Data to examine:
┌────────

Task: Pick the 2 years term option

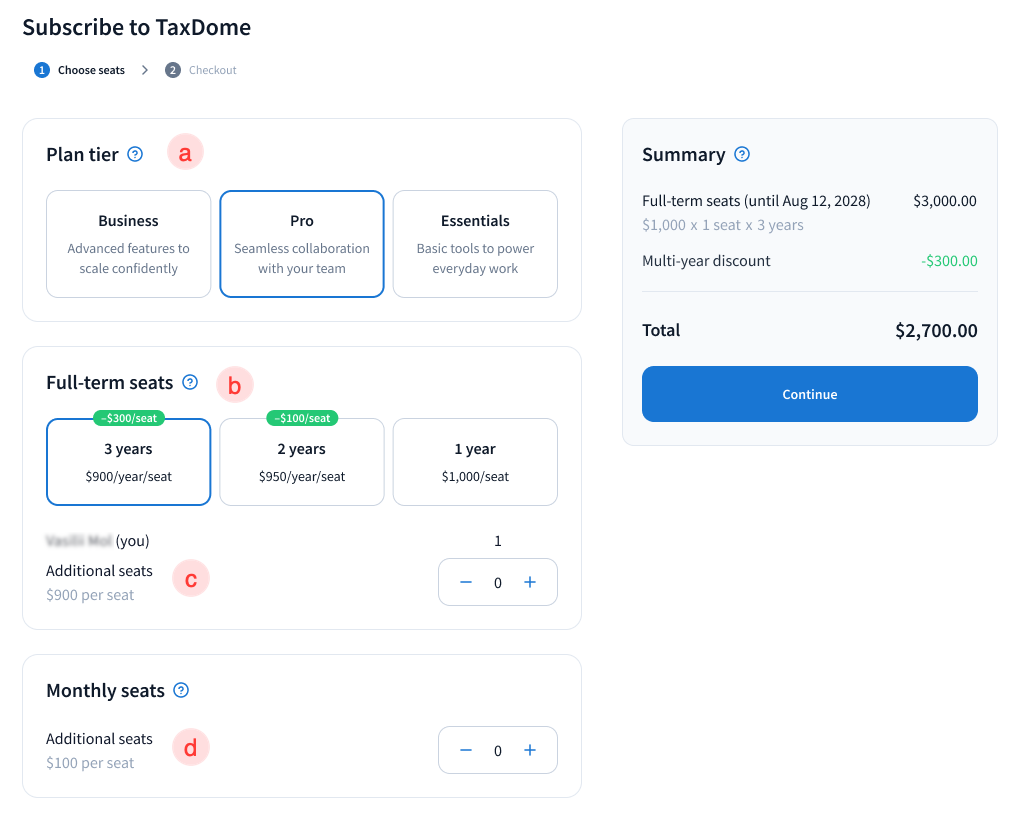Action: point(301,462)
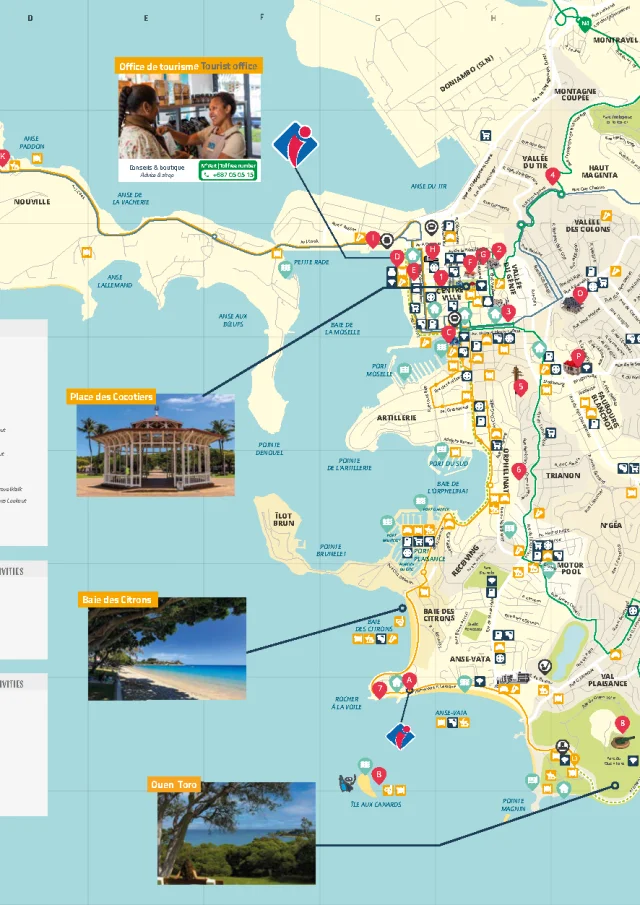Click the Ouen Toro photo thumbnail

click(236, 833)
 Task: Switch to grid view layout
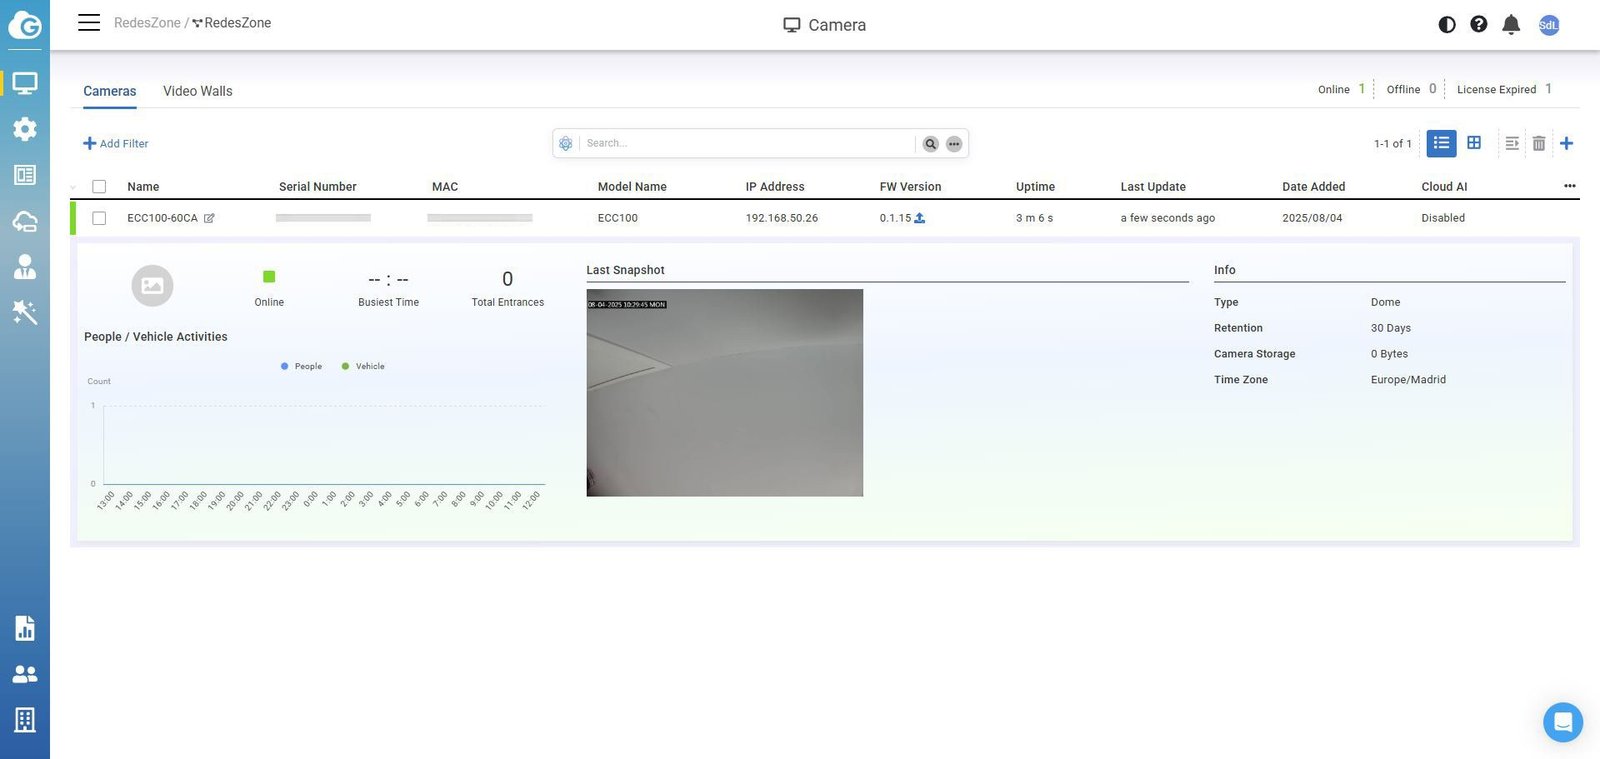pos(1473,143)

└────────
┌────────

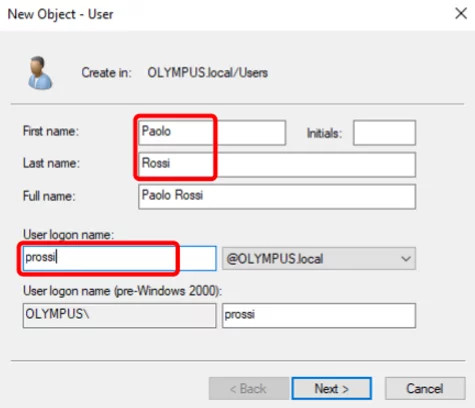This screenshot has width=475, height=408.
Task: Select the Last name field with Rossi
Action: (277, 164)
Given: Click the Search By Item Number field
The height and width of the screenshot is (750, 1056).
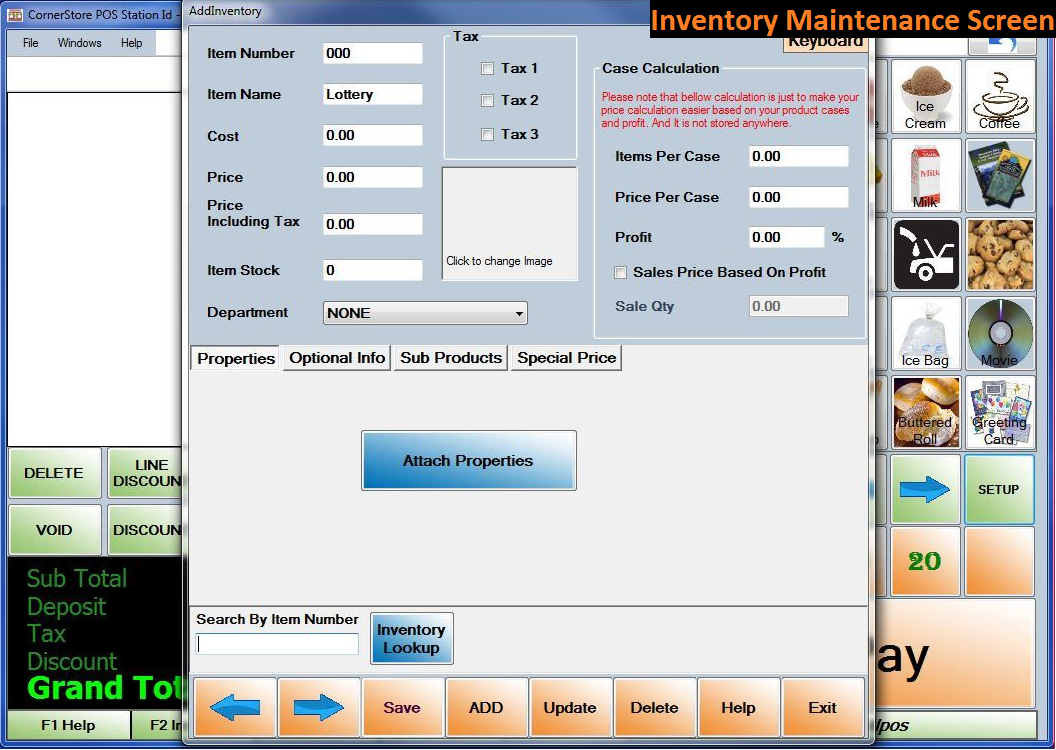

└────────
┌────────

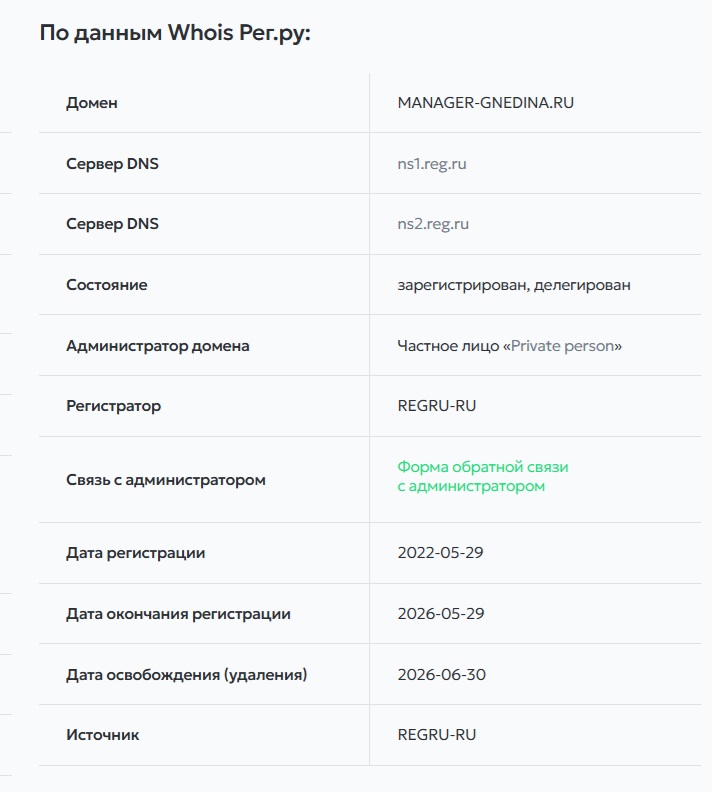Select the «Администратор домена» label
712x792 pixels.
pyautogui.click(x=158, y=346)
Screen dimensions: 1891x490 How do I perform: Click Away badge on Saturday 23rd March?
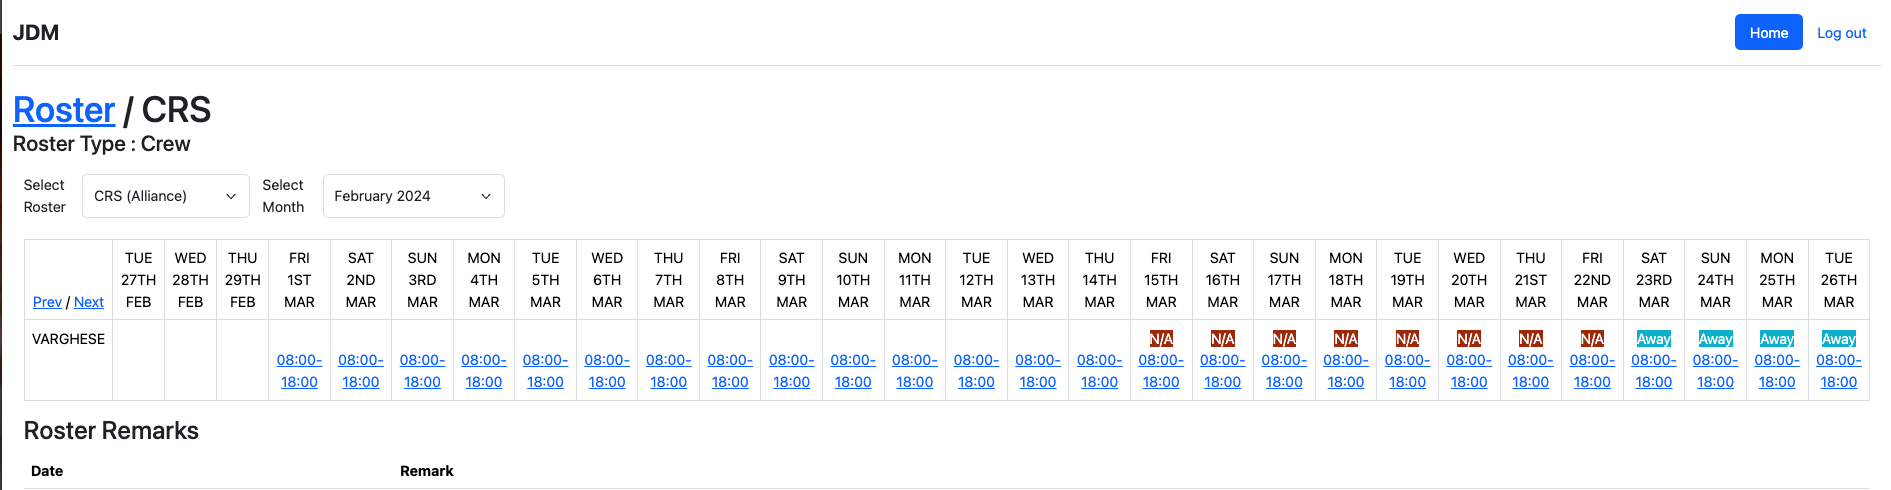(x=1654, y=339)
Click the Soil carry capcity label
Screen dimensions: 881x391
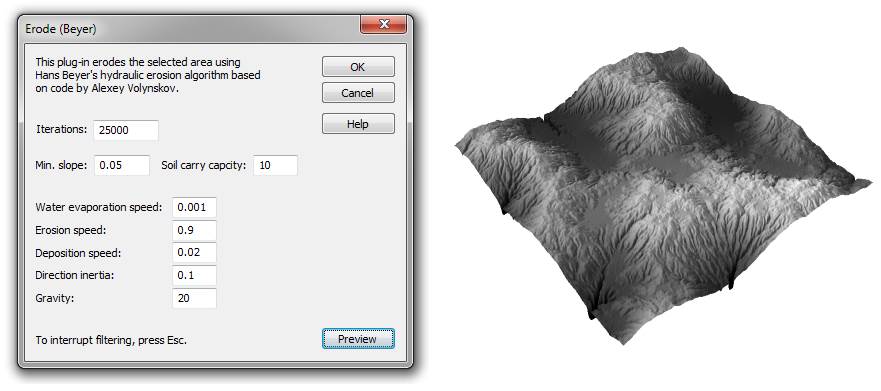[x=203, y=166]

└────────

Problem description: From the entries above, restate word for word the lines from the line containing "Given: Click the Search By Item Number field" to the line containing "The height and", both ends included, and nothing more.

Solution for this exercise:
Given: Click the Search By Item Number field
The height and width of the screenshot is (750, 1056).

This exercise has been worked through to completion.